Le scoutisme a aussi permis à Hergé de rencontrer d’autres personnes qui ont contribué à sa formation artistique. L’illustrateur Pierre Ickx a par exemple dirigé l’Atelier de la Fleur de Lys, l’atelier d’art des scouts de Saint-Boniface où Hergé a bénéficié des conseils éclairés de ce maître expérimenté. Ickx allait notamment accepter que le jeune homme devienne co-illustrateur des journaux Le Boy-Scout et Le Blé qui lève. Il luiappris l’importance que revêt la documentation : un jour qu’Hergé avait dessiné un soldat anglais armé d’un fusil de fantaisie, Ickx lui a signalé qu’il fallait que ce soldat ait un véritable fusil anglais. Hergé n’allait jamais oublier cette leçon.
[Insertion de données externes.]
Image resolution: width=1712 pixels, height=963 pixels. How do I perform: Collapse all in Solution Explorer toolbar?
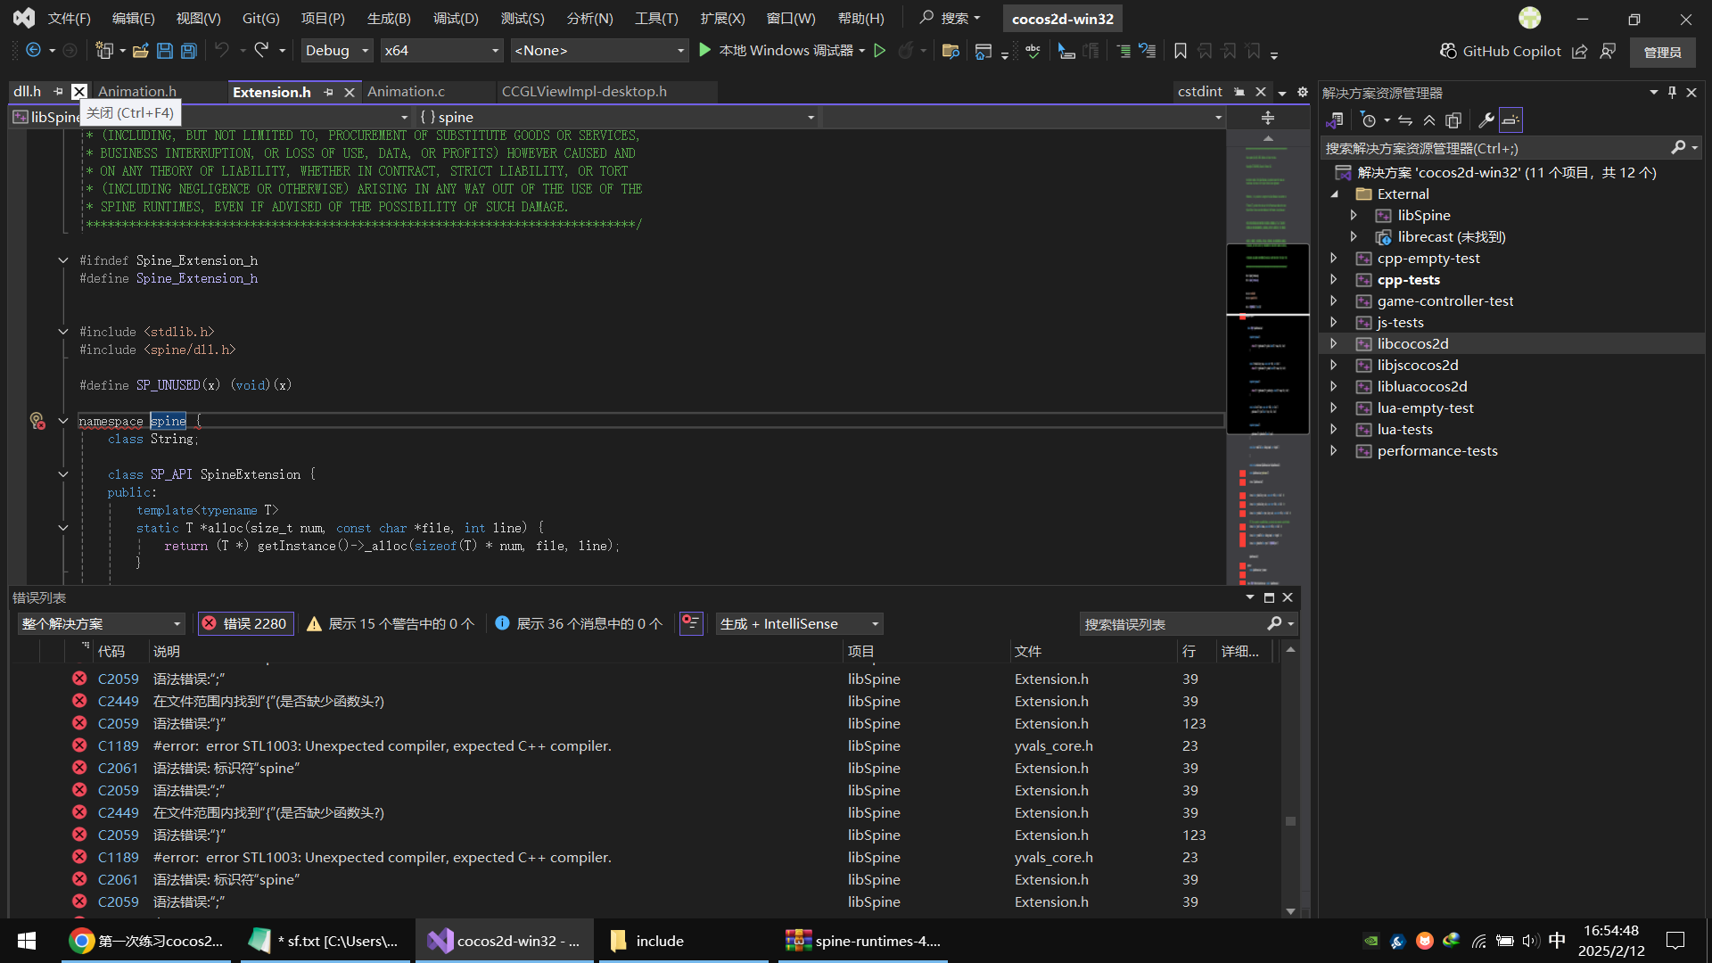(x=1429, y=120)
Lors d’un week-end des dirigeants scouts à Saint-André-lez-Bruges en 1923, Hergé allait lier connaissance avec le père Édouard Neut. Tout comme l’abbé Norbert Wallez, directeur du Vingtième Siècle, Neut est devenu un ami et un conseiller personnel d’Hergé. C’est à lui, par exemple, qu’il s’adressera pour parler des débuts difficiles de sa romance avec Germaine Kieckens, sa première femme. Quelques années plus tard, c’est aussi Neut qui convaincra Hergé de donner de la Chine, dans Le Lotus bleu, un portrait plus conforme à la réalité.Les débuts de la vie professionnelle d’Hergé sont également nourris par d’anciens contacts scouts. Au Vingtième Siècle, il travaille avec ses amis scouts René Verhaegen et Paul Jamin. Il illustre un roman du scout Pierre Dark et, quand il a besoin d’un assistant, il fait presque automatiquement appel à des anciens de la troupe de Saint-Boniface.

Les scouts restent amis mais, pendant la Seconde Guerre mondiale, Hergé sera fortement attaqué au sein de ce cercle d’amis. A la suite de la publication des histoires de Tintin dans Le Soir  » volé «  par l’occupant, il sera attendu avec des bannières accusatrices lors d’une réunion d’anciens scouts, en 1941. Il se querellera même en public avec Gérard, qui tentera de convaincre Hergé que son choix aura de lourdes conséquences. Hergé essaiera ensuite d’arrondir les angles en expliquant à Gérard qu’il n’est ni pour ni contre les Allemands, mais l’amitié est rompue. Il faut préciser que tous les anciens scouts n’étaient pas nécessairement opposés aux nazis. Un collègue d’Hergé, Paul Jamin, soutiendra ouvertement l’occupant. Jamin est allé nettement plus loin qu’Hergé dans cette direction. Hergé déclare à ce propos qu’il voulait simplement dessiner pour le plus large public possible.

Quelques mois plus tard, Hergé se vengera de son ami perdu Flupke Gérard, le prophète de malheur. Dans L’Étoile mystérieuse, le vieux fou qui prédit indûment la fin du monde se nomme Philippulus. Après la guerre, ce seront justement quelques passages de cet album, jugés antisémites et pro-allemands, qui vont causer des problèmes à Hergé, donnant ainsi raison au prophète de malheur.